====== Data shown

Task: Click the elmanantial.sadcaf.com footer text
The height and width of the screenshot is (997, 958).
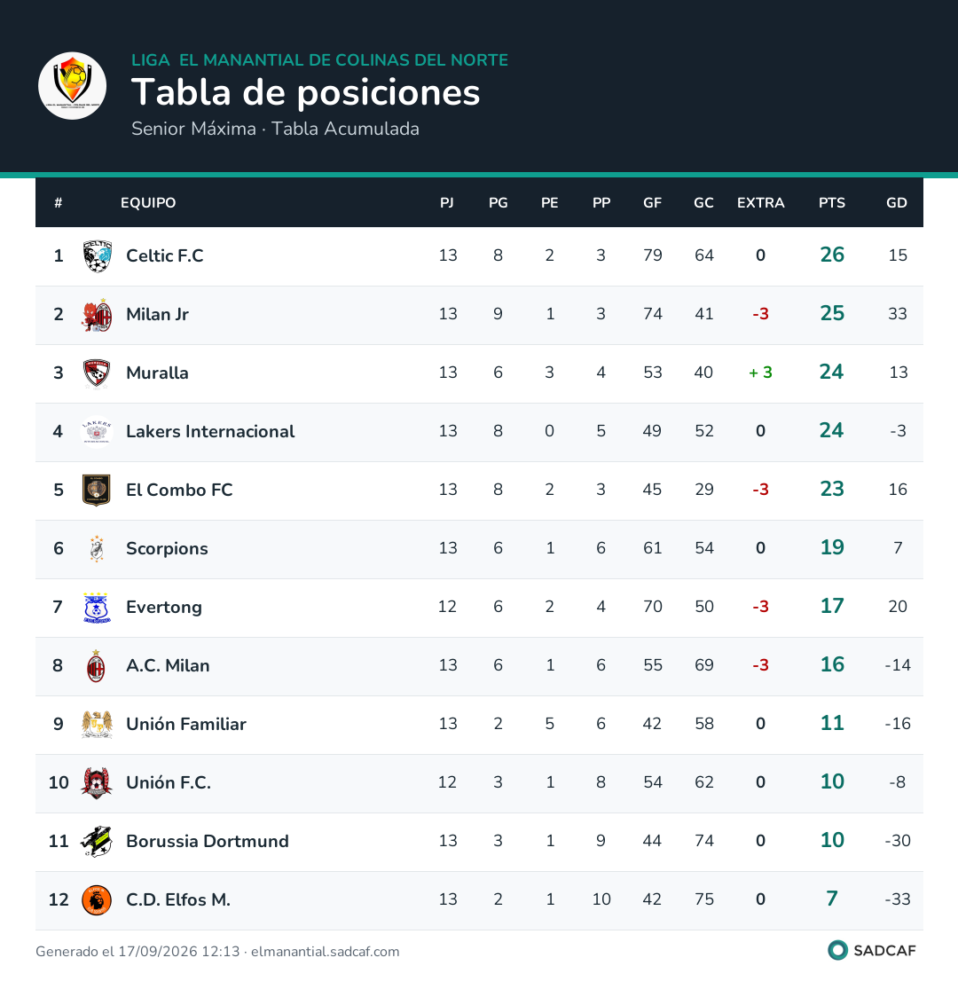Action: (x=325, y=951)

============
====== Data shown

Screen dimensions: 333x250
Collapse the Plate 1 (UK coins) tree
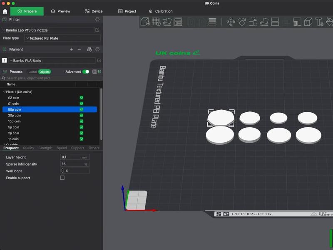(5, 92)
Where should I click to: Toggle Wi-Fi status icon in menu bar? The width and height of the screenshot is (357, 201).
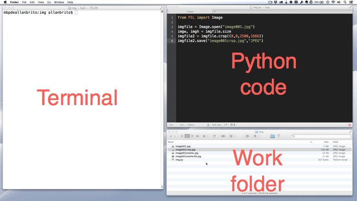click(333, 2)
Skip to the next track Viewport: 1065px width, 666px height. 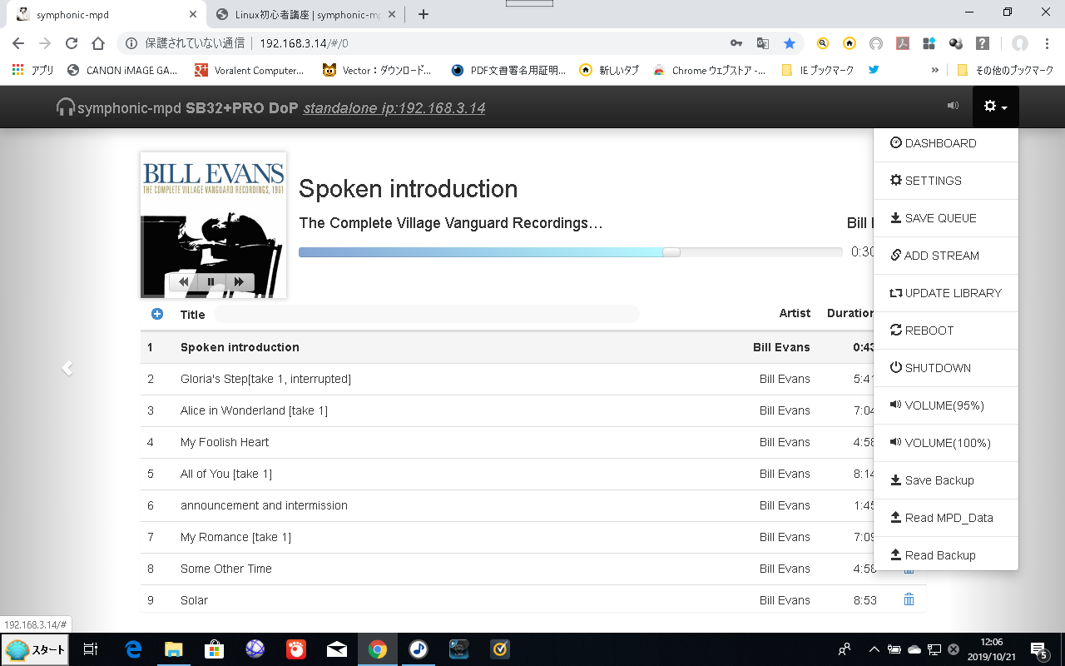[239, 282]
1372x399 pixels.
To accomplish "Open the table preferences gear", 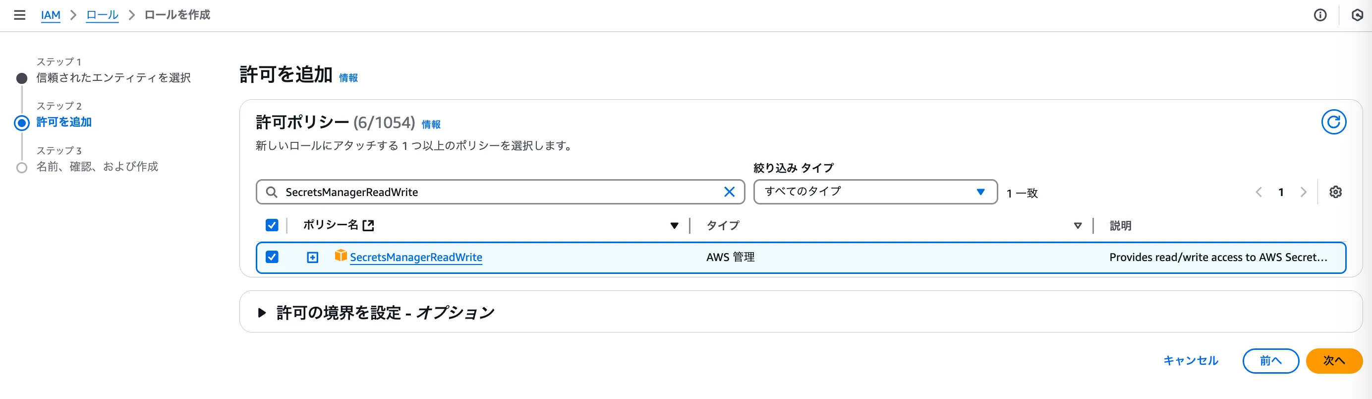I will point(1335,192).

============
====== Data shown

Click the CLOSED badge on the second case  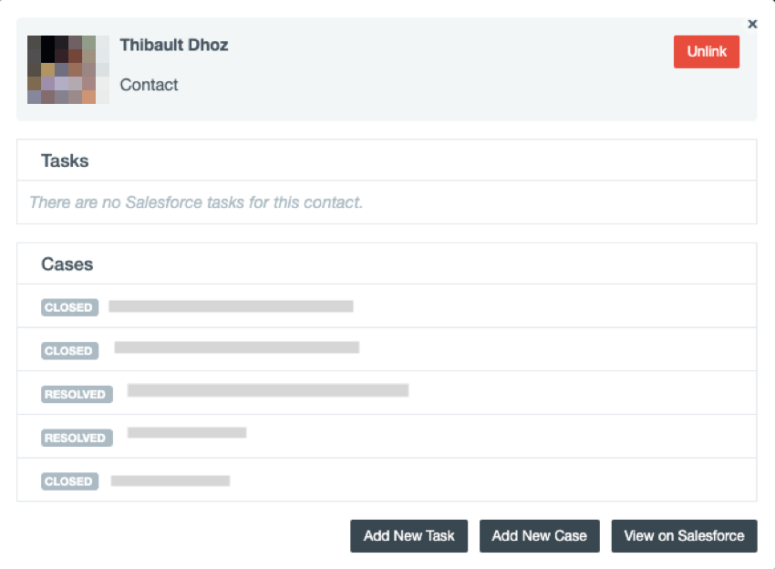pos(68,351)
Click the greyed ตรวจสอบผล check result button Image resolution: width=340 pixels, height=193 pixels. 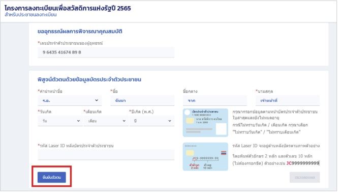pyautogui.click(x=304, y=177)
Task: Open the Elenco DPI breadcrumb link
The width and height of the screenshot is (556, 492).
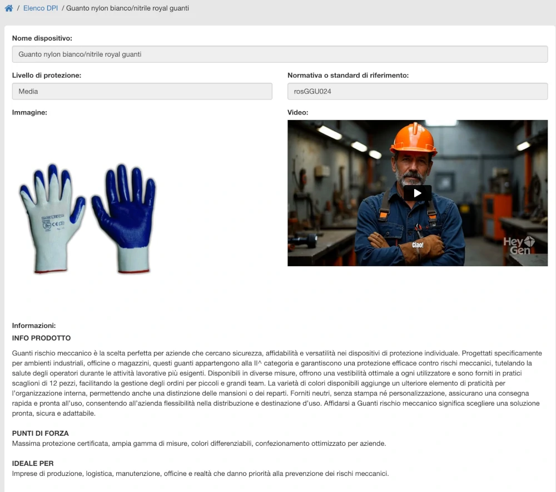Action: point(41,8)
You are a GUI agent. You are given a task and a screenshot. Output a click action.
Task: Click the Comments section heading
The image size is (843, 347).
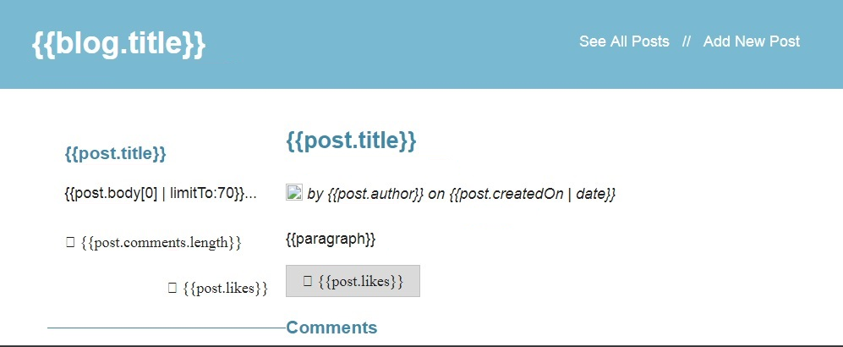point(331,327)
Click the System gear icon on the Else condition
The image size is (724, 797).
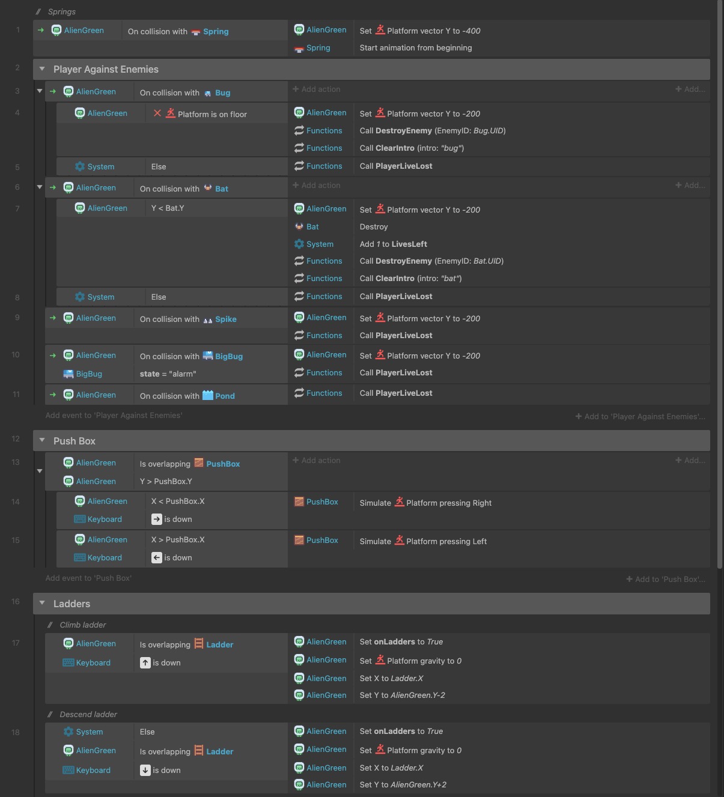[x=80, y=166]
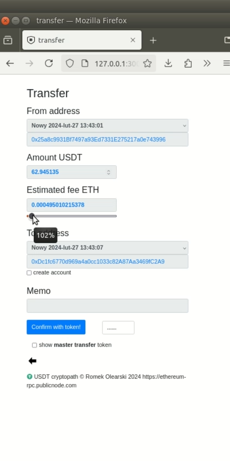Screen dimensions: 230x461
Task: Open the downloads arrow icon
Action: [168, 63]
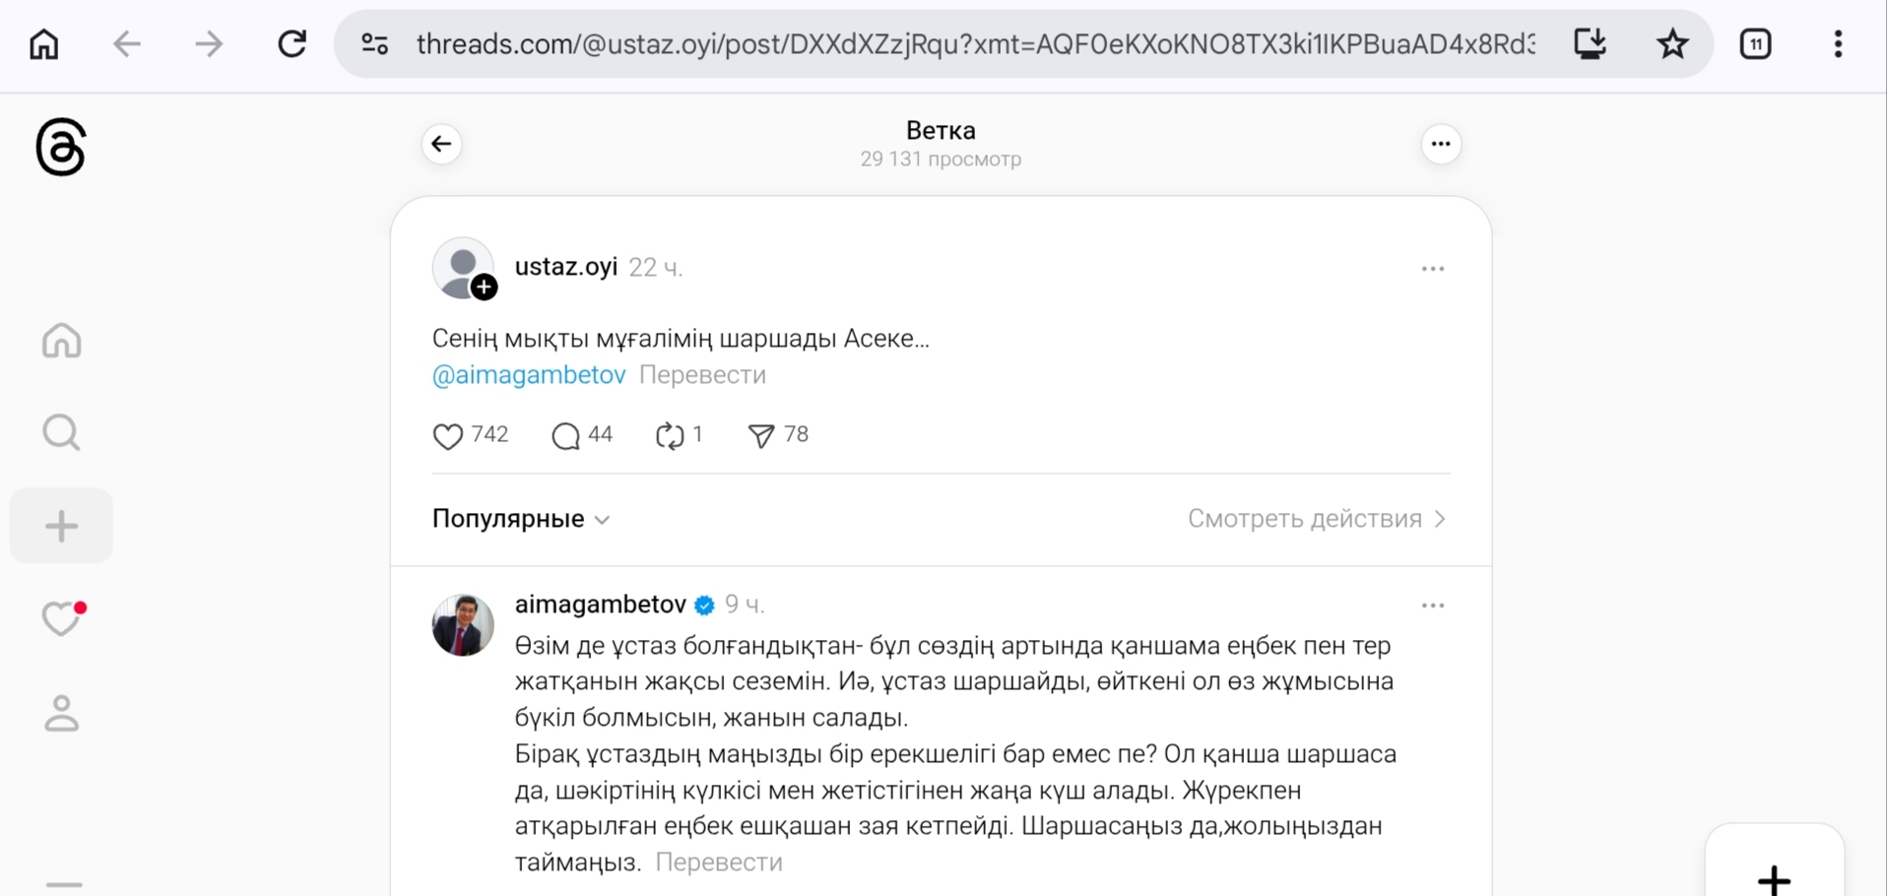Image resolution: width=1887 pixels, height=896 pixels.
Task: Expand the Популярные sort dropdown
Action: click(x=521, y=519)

============

In the records above, find the line with "Task: Open the Elenco DPI breadcrumb link" and the line with "Click the System". Write out exactly those lines and every one between, with no pictures and no other lines.

- **Exercise answer**:
Task: Open the Elenco DPI breadcrumb link
The width and height of the screenshot is (556, 492).
Action: point(41,8)
You are a GUI agent. You are given a task and a screenshot. Output a click action.
Task: Click the Comments section heading
The image size is (843, 347).
point(331,327)
Click the System gear icon on the Else condition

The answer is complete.